- _Task objective_
Starting with the line where "The height and" appears, print every line through the end of the entries below exactly as it stands, and leave out the pictures.

(Collected data entries)
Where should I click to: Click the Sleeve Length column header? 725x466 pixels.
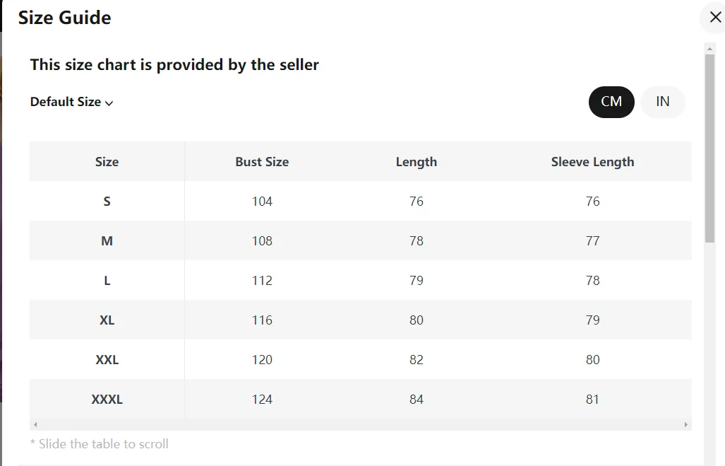(x=592, y=162)
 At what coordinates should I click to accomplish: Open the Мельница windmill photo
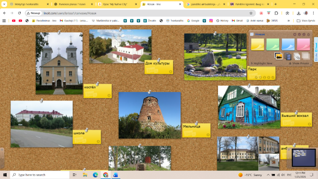149,115
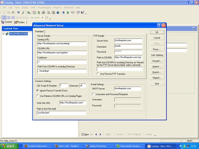This screenshot has width=199, height=149.
Task: Uncheck Ignore Passive Transfer Errors
Action: point(38,91)
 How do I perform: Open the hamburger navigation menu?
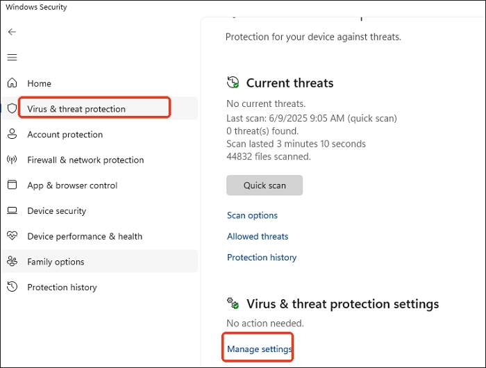[x=12, y=58]
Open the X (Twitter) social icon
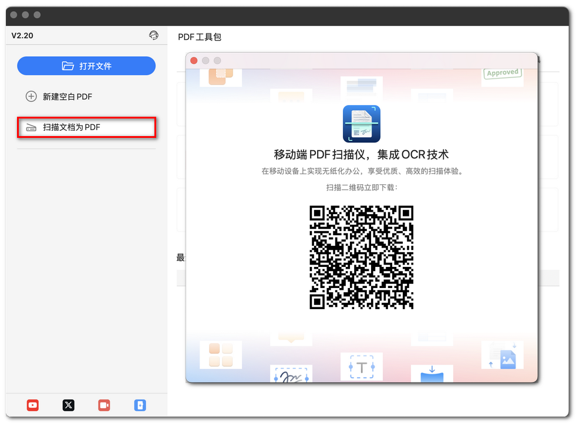Viewport: 576px width, 423px height. (x=69, y=405)
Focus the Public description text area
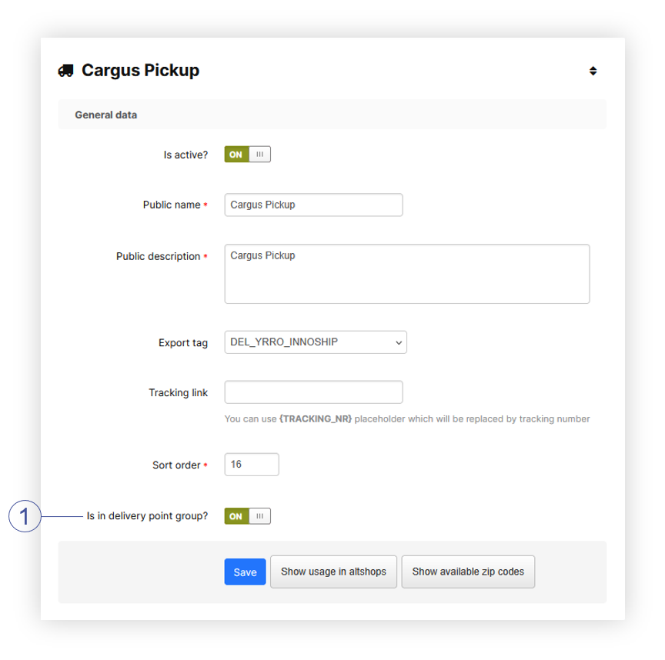 pyautogui.click(x=406, y=274)
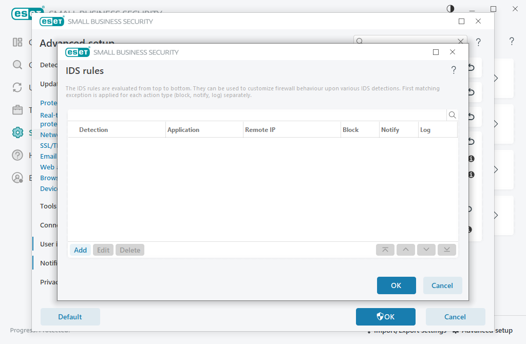Open Tools via the briefcase icon
This screenshot has height=344, width=526.
(x=17, y=110)
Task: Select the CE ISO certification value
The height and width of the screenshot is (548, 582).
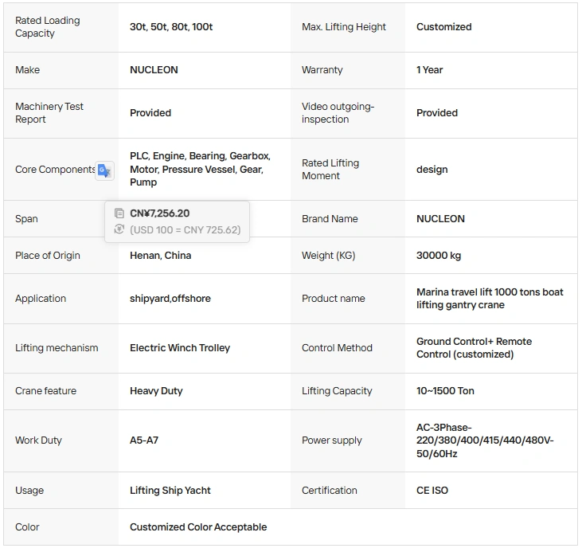Action: [x=432, y=491]
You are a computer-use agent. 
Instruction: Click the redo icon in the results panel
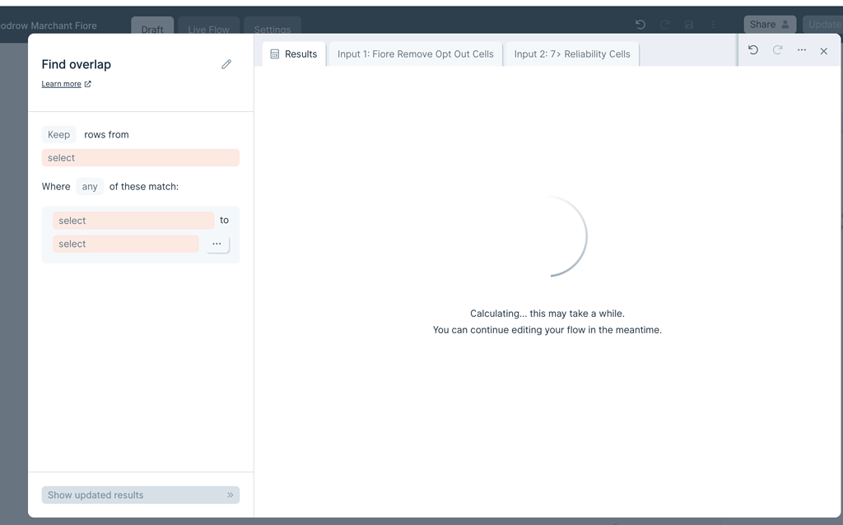[776, 50]
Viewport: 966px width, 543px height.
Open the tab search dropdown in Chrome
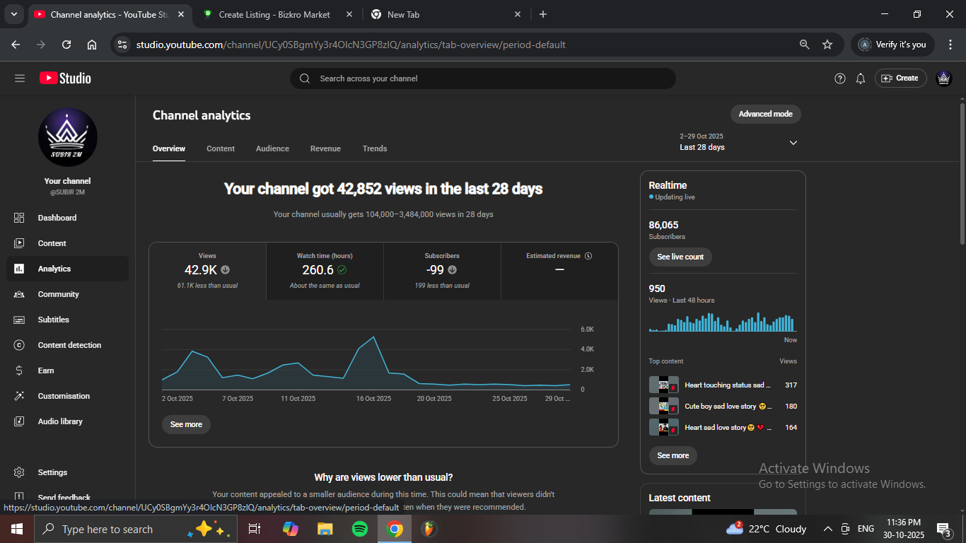[x=13, y=14]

- _Written solution_
The height and width of the screenshot is (548, 582).
Action: [x=432, y=491]
You are a computer-use agent. 
Instruction: Click the redo icon in the results panel
[776, 50]
Viewport: 966px width, 543px height.
Open the tab search dropdown in Chrome
[x=13, y=14]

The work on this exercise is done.